Take the data from its start through the line containing "Looking at the", inclusive, and switch each "icon" to "button". Return only those lines, with everything else left as it is.

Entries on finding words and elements
===============

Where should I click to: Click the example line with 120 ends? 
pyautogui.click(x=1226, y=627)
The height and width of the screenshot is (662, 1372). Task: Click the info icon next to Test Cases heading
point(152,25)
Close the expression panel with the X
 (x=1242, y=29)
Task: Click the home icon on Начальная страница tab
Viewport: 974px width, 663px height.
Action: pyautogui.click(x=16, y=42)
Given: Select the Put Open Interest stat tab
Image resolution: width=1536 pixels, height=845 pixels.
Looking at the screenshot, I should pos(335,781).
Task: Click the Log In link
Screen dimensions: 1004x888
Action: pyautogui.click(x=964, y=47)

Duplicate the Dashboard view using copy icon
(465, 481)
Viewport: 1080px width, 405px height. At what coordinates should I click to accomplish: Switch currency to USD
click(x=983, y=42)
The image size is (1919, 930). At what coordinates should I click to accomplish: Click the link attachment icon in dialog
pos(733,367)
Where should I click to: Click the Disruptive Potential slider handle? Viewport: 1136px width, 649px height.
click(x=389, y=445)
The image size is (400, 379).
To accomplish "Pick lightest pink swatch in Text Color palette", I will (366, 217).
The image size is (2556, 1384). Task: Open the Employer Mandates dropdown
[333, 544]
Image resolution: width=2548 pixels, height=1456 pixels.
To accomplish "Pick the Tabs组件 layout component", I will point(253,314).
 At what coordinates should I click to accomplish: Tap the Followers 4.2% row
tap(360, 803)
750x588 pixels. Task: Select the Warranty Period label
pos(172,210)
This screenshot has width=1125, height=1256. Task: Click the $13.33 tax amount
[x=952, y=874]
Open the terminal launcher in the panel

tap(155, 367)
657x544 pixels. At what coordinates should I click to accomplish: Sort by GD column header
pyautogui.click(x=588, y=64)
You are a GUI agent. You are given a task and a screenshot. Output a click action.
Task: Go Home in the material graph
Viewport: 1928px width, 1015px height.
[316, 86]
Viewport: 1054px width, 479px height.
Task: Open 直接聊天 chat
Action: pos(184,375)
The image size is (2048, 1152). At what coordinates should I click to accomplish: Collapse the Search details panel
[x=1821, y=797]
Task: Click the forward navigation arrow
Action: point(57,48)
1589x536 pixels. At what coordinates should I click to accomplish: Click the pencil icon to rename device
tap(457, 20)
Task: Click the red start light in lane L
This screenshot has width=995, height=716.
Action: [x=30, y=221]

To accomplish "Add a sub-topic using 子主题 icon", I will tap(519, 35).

===============

• [Solution to the problem]
Where should I click to: Click the example line with 120 ends? 
pyautogui.click(x=1226, y=627)
The height and width of the screenshot is (662, 1372). Task: Click the info button next to Test Cases heading
point(152,25)
Close the expression panel with the X
 (x=1242, y=29)
Task: Click the home button on Начальная страница tab
Viewport: 974px width, 663px height.
Action: pyautogui.click(x=16, y=42)
Given: Select the Put Open Interest stat tab
Image resolution: width=1536 pixels, height=845 pixels.
Looking at the screenshot, I should pos(335,781).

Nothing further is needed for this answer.